- [Data provided]
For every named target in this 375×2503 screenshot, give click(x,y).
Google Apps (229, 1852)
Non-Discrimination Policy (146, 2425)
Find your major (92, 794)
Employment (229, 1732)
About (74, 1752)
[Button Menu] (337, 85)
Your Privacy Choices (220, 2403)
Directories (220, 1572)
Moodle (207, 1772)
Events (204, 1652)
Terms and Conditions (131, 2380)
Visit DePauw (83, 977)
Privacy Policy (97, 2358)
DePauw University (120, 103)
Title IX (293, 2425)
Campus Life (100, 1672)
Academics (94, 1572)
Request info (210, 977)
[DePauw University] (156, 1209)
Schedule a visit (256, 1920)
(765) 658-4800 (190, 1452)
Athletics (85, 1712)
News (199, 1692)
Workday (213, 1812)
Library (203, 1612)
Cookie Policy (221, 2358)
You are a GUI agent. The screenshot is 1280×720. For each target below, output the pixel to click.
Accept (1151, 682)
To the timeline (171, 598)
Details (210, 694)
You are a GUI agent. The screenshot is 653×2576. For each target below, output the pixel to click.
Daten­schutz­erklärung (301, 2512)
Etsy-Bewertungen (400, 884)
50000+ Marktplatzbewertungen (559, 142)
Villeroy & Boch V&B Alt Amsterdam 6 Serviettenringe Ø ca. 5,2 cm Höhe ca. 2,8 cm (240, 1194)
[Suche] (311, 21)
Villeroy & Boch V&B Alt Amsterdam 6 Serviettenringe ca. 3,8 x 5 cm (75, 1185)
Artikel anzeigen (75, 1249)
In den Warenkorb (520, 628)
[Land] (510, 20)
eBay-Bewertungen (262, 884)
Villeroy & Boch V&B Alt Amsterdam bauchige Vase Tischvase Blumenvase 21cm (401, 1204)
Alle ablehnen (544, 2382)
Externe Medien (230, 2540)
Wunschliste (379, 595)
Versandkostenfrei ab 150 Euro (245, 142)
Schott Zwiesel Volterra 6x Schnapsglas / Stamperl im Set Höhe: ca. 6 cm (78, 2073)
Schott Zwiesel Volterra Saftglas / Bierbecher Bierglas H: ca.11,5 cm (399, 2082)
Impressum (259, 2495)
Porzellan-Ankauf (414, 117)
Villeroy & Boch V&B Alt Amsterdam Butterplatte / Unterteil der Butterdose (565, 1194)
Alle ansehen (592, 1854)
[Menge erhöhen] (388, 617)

- [About this exercise]
Of all the entries above, retype exactly the lines from the line with "You are a GUI agent. The screenshot is 653×2576." to the line with "Villeroy & Boch V&B Alt Amsterdam Butterplatte", both included, and no others.

- [Answer for this exercise]
You are a GUI agent. The screenshot is 653×2576. For each target below, output the pixel to click.
Daten­schutz­erklärung (301, 2512)
Etsy-Bewertungen (400, 884)
50000+ Marktplatzbewertungen (559, 142)
Villeroy & Boch V&B Alt Amsterdam 6 Serviettenringe Ø ca. 5,2 cm Höhe ca. 2,8 cm (240, 1194)
[Suche] (311, 21)
Villeroy & Boch V&B Alt Amsterdam 6 Serviettenringe ca. 3,8 x 5 cm (75, 1185)
Artikel anzeigen (75, 1249)
In den Warenkorb (520, 628)
[Land] (510, 20)
eBay-Bewertungen (262, 884)
Villeroy & Boch V&B Alt Amsterdam bauchige Vase Tischvase Blumenvase 21cm (401, 1204)
Alle ablehnen (544, 2382)
Externe Medien (230, 2540)
Wunschliste (379, 595)
Versandkostenfrei ab 150 Euro (245, 142)
Schott Zwiesel Volterra 6x Schnapsglas / Stamperl im Set Höhe: ca. 6 cm (78, 2073)
Schott Zwiesel Volterra Saftglas / Bierbecher Bierglas H: ca.11,5 cm (399, 2082)
Impressum (259, 2495)
Porzellan-Ankauf (414, 117)
Villeroy & Boch V&B Alt Amsterdam Butterplatte / Unterteil der Butterdose (565, 1194)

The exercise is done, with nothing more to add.